DM: What keeps you going on a daily basis in face of the many grave problems facing the living planet?
CB: What keeps me going is my passion for the work I’m doing which is making a difference in the lives of many collapse-aware and extinction-aware people. All of my books, including my sections of Extinction Dialogs offer tools for navigating this daunting time of endings. I also offer life coaching for people who often have absolutely no one to talk with about these topics and who seek emotional and spiritual support as they confront collapse and extinction.
I also allow myself to grieve the losses I see every day—the loss of miles of ice at the poles, the loss of some 200 species per day, the loss of precious resources like water, land, and food production. Much of my spiritual practice is allowing my heart to be broken open so that I can demonstrate more compassion, more service, more love in the world. Spiritual practice is enormously important to me. I have practised a particular form of meditation for 36 years. I also spend a great deal of time in nature communing with trees, flowers, rocks, streams, birds, and land. I do whatever I can to practice good manners toward them and make their demise easier.
DM: What can or should activists do in the face of government indifference to catastrophic climate change?
CB: I believe that activists must first realize that they cannot save the planet and that catastrophic climate change is irreversible. Governments will remain indifferent because it is not in their interests to address climate change. Climate change can only by slowed by the collapse of industrial civilization, and what politician will run on that platform? That said, however, there is much that we can do, some of which I have just mentioned, to live in a manner that reduces our footprint in the immediate world around us. This morning I read an article about a non-profit group in Africa that teaches poachers how to stop poaching and start learning and practising sustainable farming. Will this reverse catastrophic climate change? Of course not, but it may allow some animals to prevail who would not otherwise been able to do so.
I believe that we must be engaged in service in the world and be about expressing radical empathy in a narcissistic, entitled culture.
Moreover, we need to temper the fires of activism with the waters of grief. Alongside our passionate struggles for climate and environmental justice, we must also allow ourselves to grieve. At the same time that we are engaged in doing, we must be engaged in feeling. Again, this underscores the importance of conscious grief work. Contrary to the notion that grieving is just a passive response to our daunting future, grieving opens our hearts and bonds us to the Earth, to each other, and to parts of ourselves that we may have disowned as a result of cultural shaming. Grieving is the ultimate tonic for passionate activism.
Because we feel the pain of the injustices we are fighting to right, we can act more emphatically and more effectively. Without the waters of grief—engaging only in the fires of activism, we quickly burn out.
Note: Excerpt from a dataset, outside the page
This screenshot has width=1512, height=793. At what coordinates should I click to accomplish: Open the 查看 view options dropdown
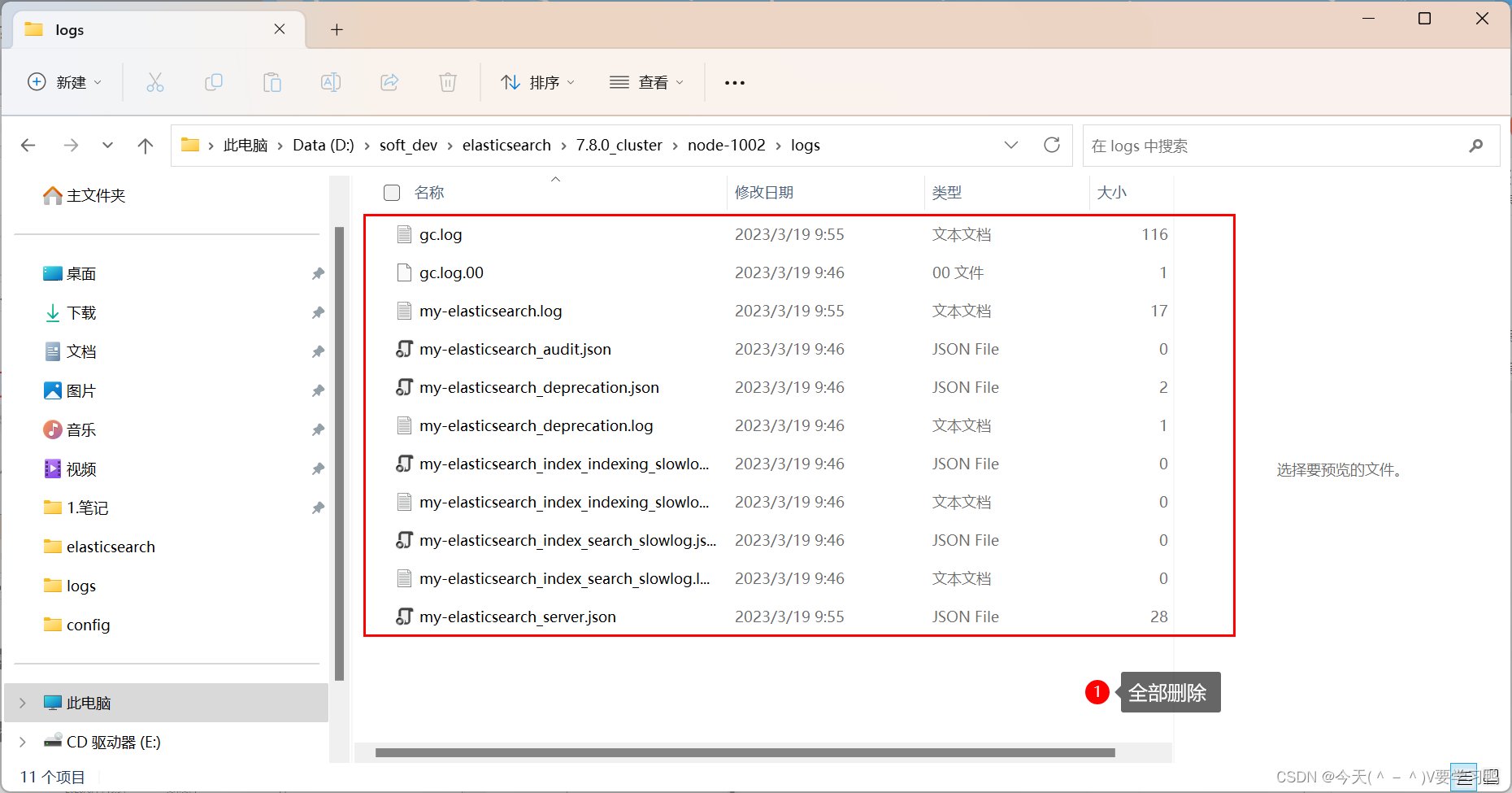click(x=646, y=81)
By drinking the tears of the world, our hearts remain open and soft, and our radical empathy transmits healing medicine to the wounds with which we are engaging—a concept I outlined in my recent article, “Turning To The Dark Side: Grieve, Heal, and Commit To The Earth Community.”
One reason for our rape, pillage, and plunder of this planet is our delusion that we are separate from it. As a result of our disconnection from indigenous wisdom, we have come to believe that all aspects of Earth are “things” to be possessed, rather than beings with which to have an intimate relationship. What if, in fact, the Earth itself is asking us to grieve its losses? What if we are the bearers of tears for the planet that we have helped destroy? What if our connection with Earth is so intimate that we are being called by Earth to mourn for its demise and our own?
In addition, we must begin dealing with the personal and collective human shadow that has led to our cataclysmic predicament. This fall, my next book Dark Gold: The Human Shadow And The Global Crisis is being published by Tayen Lane which also publishedExtinction Dialogs. The purpose of this book is to help the reader understand the shadow, how it operates in the individual and in the collective, and how we can heal it. A wonderful video by Andrew Harvey, “How Dark Is The Shadow?” to which I refer in the book introduces the shadow’s influence in our world and our lives and offers suggestions for healing it.
DM: What is the best antidote to despair?
CB: The best antidote for despair is conscious grieving and surrender to what is. Despair is a natural human response to the predicament in which we find ourselves with catastrophic climate change and near-term human extinction, but despair is also one of the last hold-outs of the human ego. Despair says, “I’ve lost all hope; there’s nothing I can do,” and what’s really true is that that is probably the most realistic perspective we can have regarding near-term extinction. In 2014 I penned an article entitled, “When Surrender Means Not Giving Up,” in which I talked about the power of surrender, and no, “power of surrender” is not an oxymoron.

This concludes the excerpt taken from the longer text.